Et ils se sentirent observés. C’est un sentiment que l’on ressent très souvent, à deux, quand on s’embrasse. Justifié ou non, c’est typique lors des baisers passionnés en public, ceux pour lesquels on ferme les yeux, c’est même naturel. Au bout de moment, Sacha et Marie s’y étaient habitués, comme tous le monde. Mais il leur arrivait, à l’un comme à l’autre, d’ouvrir les yeux juste quelques instants, pour vérifier. Même s’il n’y a rien à faire que de les fermer à nouveau et oublier qu’on est observé. Les curieux peuvent être n’importe qui : un autre couple avec qui l’on partage de fait un instant de complicité, une vieille personne à qui cela rappelle des bons souvenirs, un jeune homme silencieux qui, bien qu’il fasse de son mieux pour ne pas être vu, à l’air d’un pervers.
Sacha se décida à regarder, juste quelques instants, et il le vit. Puis, il referma les yeux et continua comme si de rien était. Il ne trouva rien à faire. A peine ses yeux clos, il fut pris d’une peur terrible. Et le baiser continua et continua encore plusieurs longues secondes. Il avait du s’immobiliser, se raidir, arrêter de réagir à la langue de Marie car elle se rendit compte de quelque chose et sépara ses lèvres des siennes. Alors, comme d’un rêve auquel on est arraché, il ouvrit les paupières à contrecœur et voulut protéger Marie. Il aurait voulu qu’elle ne voit pas ce qu’il avait vu. Il la poussa derrière lui dans un geste de protection qui l’alerta, et c’était trop tard. Elle l’avait vu et sursauta. Elle n’hurla pas.
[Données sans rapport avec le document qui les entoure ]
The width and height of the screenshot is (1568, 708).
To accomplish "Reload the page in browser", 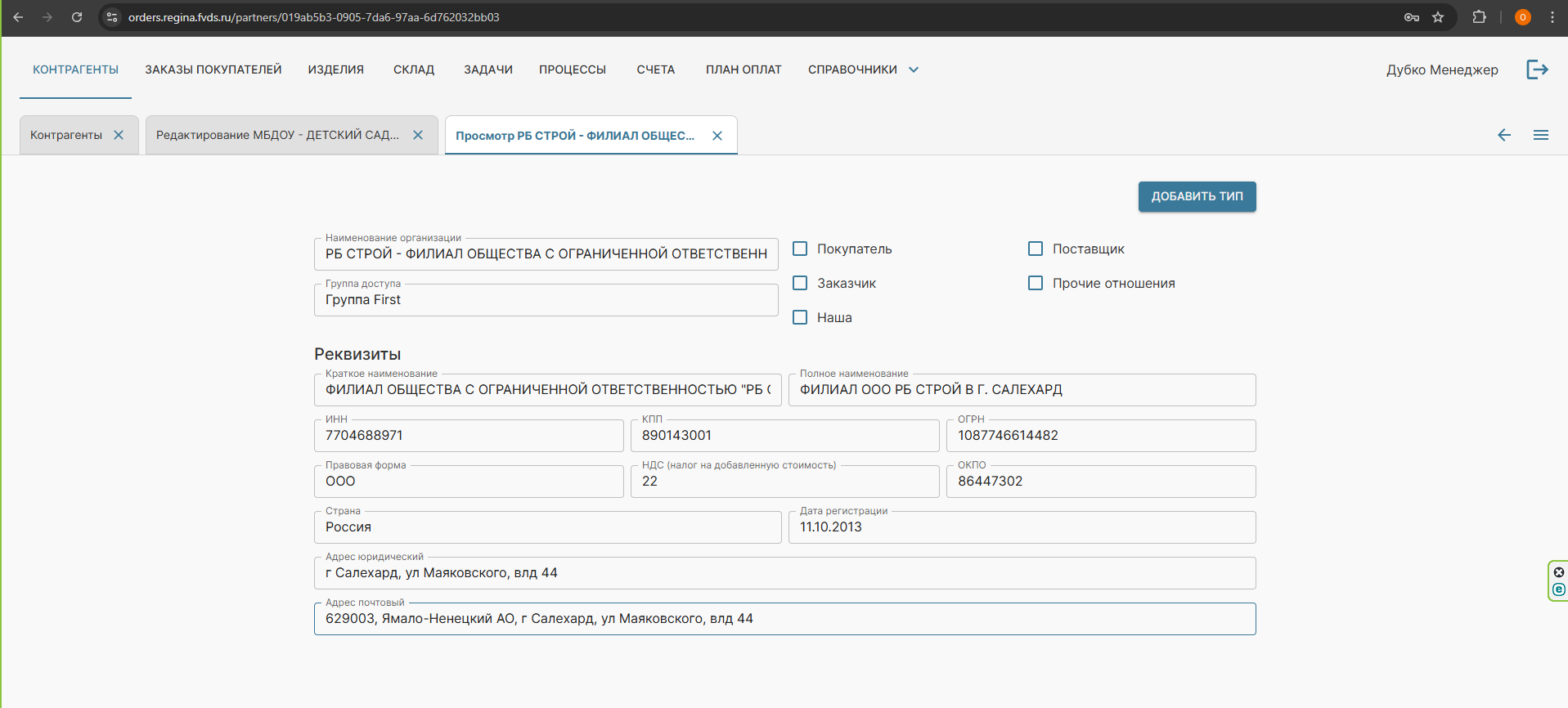I will [x=77, y=17].
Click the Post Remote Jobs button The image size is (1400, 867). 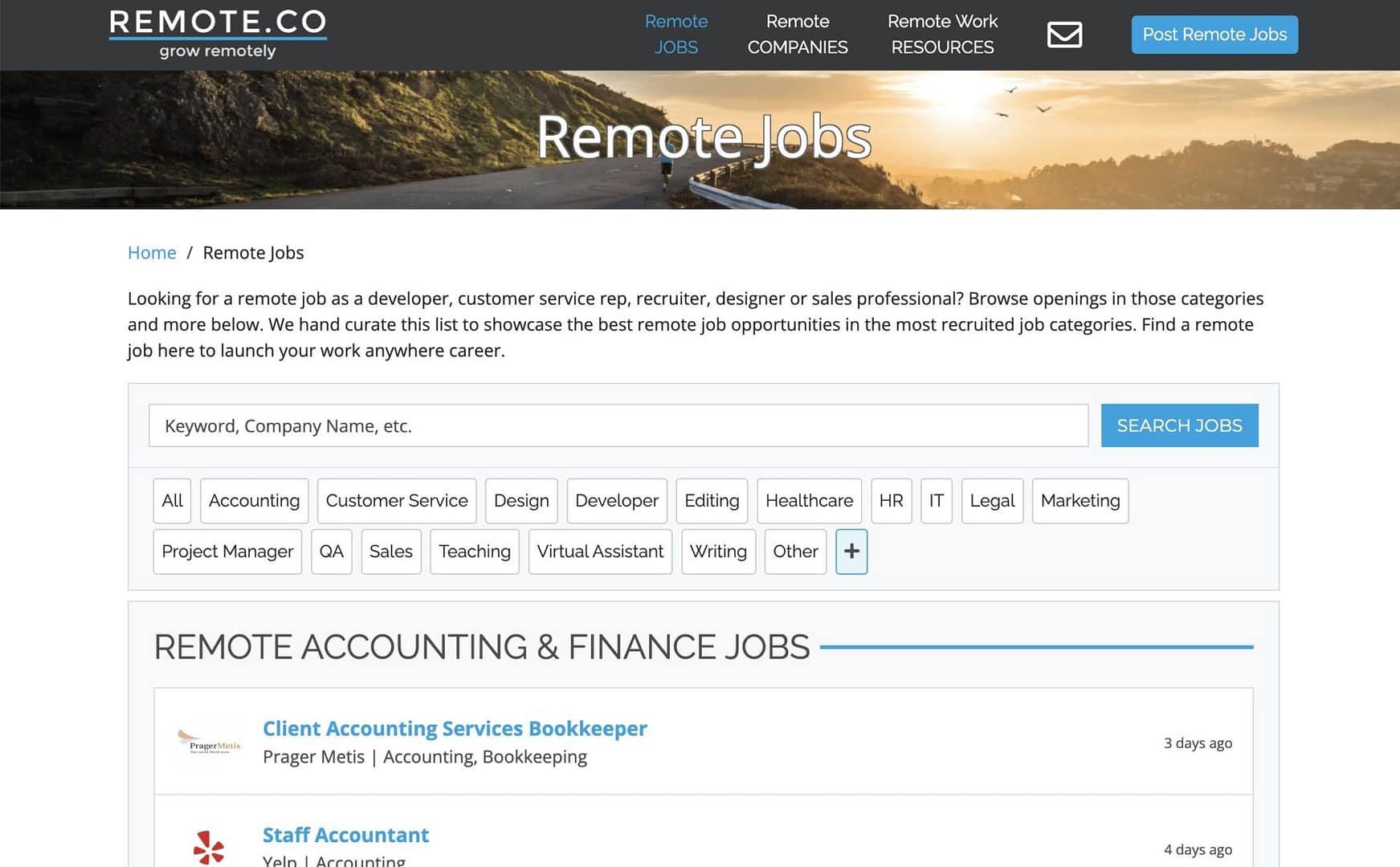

C’est ce qu’il avait pu craindre le plus, durant ces quelques secondes de panique pure, il n’aurait sans doute pas pu s’empêcher d’hurler lui aussi. Elle sursauta, et il se dressa devant elle. Et ils attendirent que quelque chose se passe.
Un homme en combinaison de moto, bottes, veste en cuir et casque sur la tête, les visait avec un pistolet, deux mètres en face d’eux. Et ce fut la dernière fois que Marie et Sacha eurent conscience de la marche du temps. Peut-être la première aussi. Ils eurent l’impression de tomber dans un gouffre au ralenti. Ils se rappelaient qu’ils respiraient parce que leur souffle fort et oppressé était la seule chose qu’ils entendaient. Ils se rappelaient que du sang coulait dans leur veine parce que leur corps tout entier s’était mis à battre et à trembler au rythme de leur cœur. Ils se rappelaient que la terre vivait autour d’eux parce que le vent venait soulever silencieusement leurs cheveux. Sous l’effet de la surprise, leurs corps s’étaient séparés et n’étaient plus reliés que part une seule main que l’un et l’autre serrait bien plus fort que d’habitude, bien plus fort qu’à la normale. Rien ne se passait et rien ne se passa encore pendant au moins dix secondes. C’était long, dans cette situation. Le doigt du motard était presque tremblant sur la gâchette, ils pouvaient le voir même de là où ils étaient.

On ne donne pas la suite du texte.